Wetang’ula’s take on court ruling sets bad precedent

By , February 10, 2025

The High Court ruling on Speaker Moses Wetang’ula’s declaration of Kenya Kwanza as the majority party in the National Assembly is not just a legal matter, it is a significant political development with far-reaching implications.

Wetang’ula and his team have dismissed the ruling as obiter dictum, claiming it is merely an ordinary comment in law that has no binding effect. But is that really the case?

In legal terms, obiter dictum refers to incidental or non-binding remarks made by a judge that do not form the core reasoning (ratio decidendi) of a ruling. However, if the court’s decision was a substantive interpretation of the law regarding parliamentary majority status, then it carries binding authority unless it is overturned by a higher court.

The assertion that the ruling is an obiter dictum, therefore, raises a critical question: Was the court merely offering an opinion, or was it clarifying a constitutional matter that must be respected? One wonders why such rulings don’t come with orders or is it that the petitioners did not make such prayers.

Beyond legal technicalities, this ruling comes at an interesting moment when political realignments are taking centre stage, with growing calls to bring down this regime come 2027. Many have speculated that President William Ruto will be a one-term President, a notion that has clearly rattled the regime into a campaign frenzy, aggressive political manoeuvres and a return to fairly divisive rhetoric of us vs them when what we should discourse is development and this regime’s delivery of its promises.

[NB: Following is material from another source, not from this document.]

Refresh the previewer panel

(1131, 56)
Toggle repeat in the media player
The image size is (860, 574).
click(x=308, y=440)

Typical reaction of a regime under siege as the numbers in Parliament have shifted, compounded by how Riggy G’s ouster has boomeranged with an attendant mass haemorrhage of supporters from Mt Kenya.

This has forced the regime to redirect its focus toward Western Kenya and the North Eastern region in an attempt to consolidate new support bases, a fairly difficult task in the wake of abductions, grandstanding by overzealous supporters and unfulfilled promises made by this regime. In fact, the dynamics are tricky, especially in Western Kenya, and this ruling can be interpreted through a political perspective.

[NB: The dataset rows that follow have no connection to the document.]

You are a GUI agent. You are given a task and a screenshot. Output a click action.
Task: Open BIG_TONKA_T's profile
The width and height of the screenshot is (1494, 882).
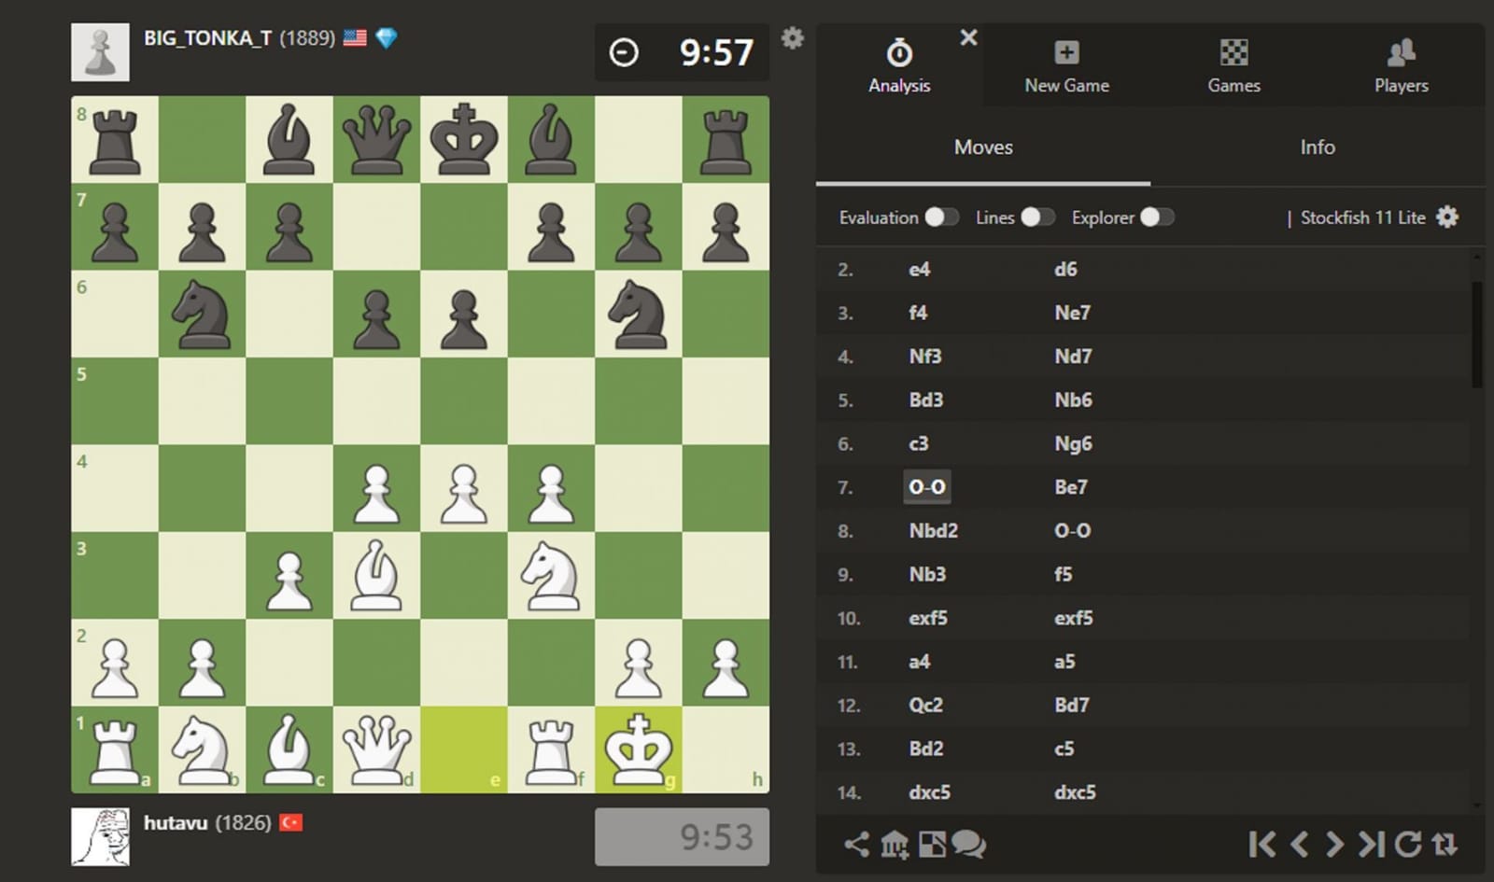coord(207,38)
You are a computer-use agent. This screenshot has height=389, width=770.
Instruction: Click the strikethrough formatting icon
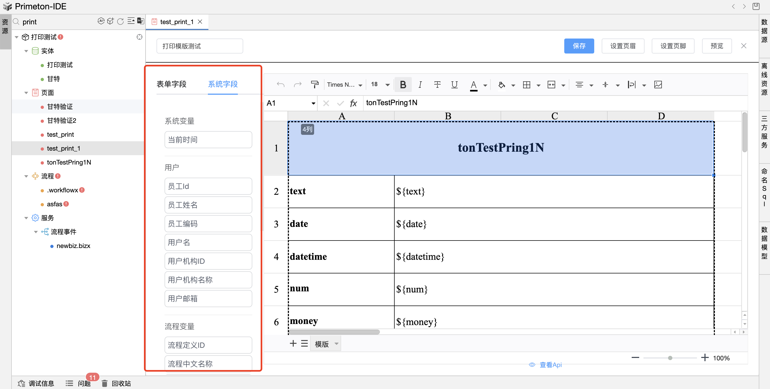(437, 85)
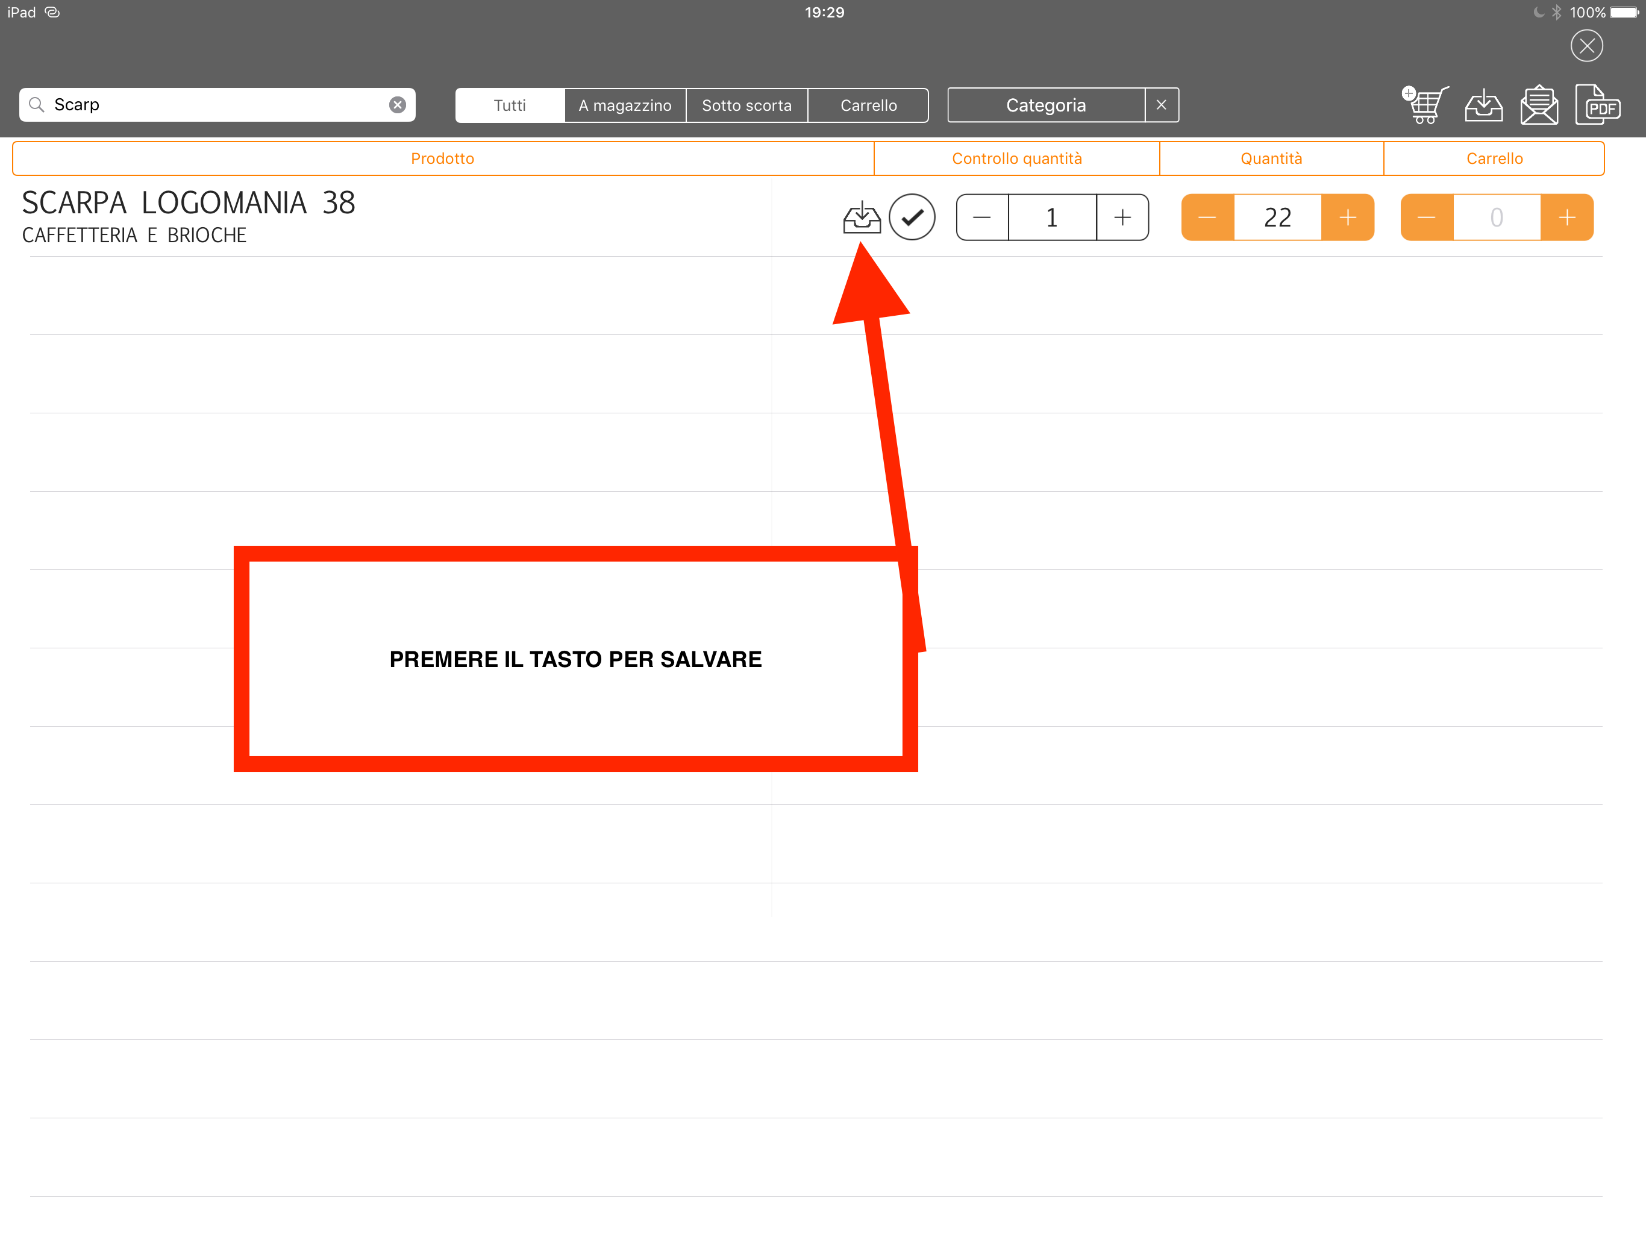Select the Tutti filter tab
The width and height of the screenshot is (1646, 1234).
coord(510,105)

Ford Kenya, unlike the now-defunct ANC, does seem to have the stability to withstand the political turbulence. It has done so since the 1990s and it is the only party that fought for the return of multiparty democracy that still has a party leader as a national principal in Wetang’ula. It has a sizeable following and staying outside the power matrix as KK honchos would want presents a tricky pathway in the consolidation of the Western bloc.

Thus, the implications of Wetang’ula choosing between being a party leader and Speaker of the National Assembly provides a win-win jigsaw fit in the consolidation of power matrixes. He goes with the Speaker and the third in command, the party goes; he goes with the party and his clout at the national level diminishes. Again antagonising Papa wa Roma might prove another catastrophic mistake, but this is politics and we have seen such scripts before.

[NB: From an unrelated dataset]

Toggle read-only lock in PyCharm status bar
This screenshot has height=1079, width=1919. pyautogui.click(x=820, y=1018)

The presence of ODM leaders in government, complete with a very synchronised choir of praise-singing sycophants, this ruling may not be good news for the Speaker. The potential for ODM and UDA ganging up to hit him hard is real as the new arrangement poised to rally around the President with an eye on 2027 will also pounce on Gachagua-aligned MPs in both the National Assembly and the Senate. ODM overzealous lieutenants are likely to go for throttle for their rightful majority stake and this is likely to be explosive in shaking up a regime that, not too long ago, almost crumbled as politicians infiltrated the Gen Z-led demos to try a coup against the President.

Well, aside from the political framing of the current situation, it is important to note that this controversy of leaders dismissing or taking advantage of judicial rulings exposes a troubling trend – the executive and legislative branches’ increasing disregard for judicial authority. Dismissing a High Court ruling in such a cavalier manner sets a dangerous precedent where political convenience trumps legal correctness.

The principle of separation of powers demands that all arms of government respect judicial pronouncements, even when they are inconvenient. If a ruling is flawed, the proper channel is an appeal, not public dismissal.